╭─ SOURCE DATA

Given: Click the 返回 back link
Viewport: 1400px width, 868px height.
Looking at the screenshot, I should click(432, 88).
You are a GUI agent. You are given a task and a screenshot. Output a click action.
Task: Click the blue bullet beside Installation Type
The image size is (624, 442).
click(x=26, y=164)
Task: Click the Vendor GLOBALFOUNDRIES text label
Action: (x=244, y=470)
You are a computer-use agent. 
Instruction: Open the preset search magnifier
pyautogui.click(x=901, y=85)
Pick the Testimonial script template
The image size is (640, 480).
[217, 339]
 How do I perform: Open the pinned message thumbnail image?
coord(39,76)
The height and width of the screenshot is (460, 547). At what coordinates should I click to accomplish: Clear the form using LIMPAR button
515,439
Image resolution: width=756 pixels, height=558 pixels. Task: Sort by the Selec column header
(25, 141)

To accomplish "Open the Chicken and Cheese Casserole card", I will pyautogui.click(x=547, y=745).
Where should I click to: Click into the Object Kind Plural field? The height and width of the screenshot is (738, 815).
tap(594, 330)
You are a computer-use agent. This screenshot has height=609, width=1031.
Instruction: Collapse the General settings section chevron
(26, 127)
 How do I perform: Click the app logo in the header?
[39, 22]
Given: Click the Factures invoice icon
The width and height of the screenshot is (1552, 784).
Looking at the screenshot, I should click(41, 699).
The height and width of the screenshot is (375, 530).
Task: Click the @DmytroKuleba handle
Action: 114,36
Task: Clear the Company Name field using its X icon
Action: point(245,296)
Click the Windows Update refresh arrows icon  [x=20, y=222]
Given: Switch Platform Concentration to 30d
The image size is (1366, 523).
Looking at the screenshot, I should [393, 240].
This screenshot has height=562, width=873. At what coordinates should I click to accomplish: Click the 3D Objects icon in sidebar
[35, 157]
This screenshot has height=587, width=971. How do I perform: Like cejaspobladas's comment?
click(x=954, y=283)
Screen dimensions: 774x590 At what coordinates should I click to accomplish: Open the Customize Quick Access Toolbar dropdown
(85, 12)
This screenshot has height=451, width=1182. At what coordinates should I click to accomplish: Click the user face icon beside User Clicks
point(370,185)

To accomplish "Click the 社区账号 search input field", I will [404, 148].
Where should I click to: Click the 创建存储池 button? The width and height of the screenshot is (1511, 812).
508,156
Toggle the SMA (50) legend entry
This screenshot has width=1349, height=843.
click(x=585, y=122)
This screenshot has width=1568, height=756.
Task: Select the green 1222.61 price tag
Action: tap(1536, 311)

╰─

Copy every line of the data that carries the word "agent".

**TASK OUTPUT:**
You are a GUI agent. You are given a task and a screenshot. Output a click action.
You are a computer-use agent. 
You are a computer-use agent. This screenshot has height=609, width=1031.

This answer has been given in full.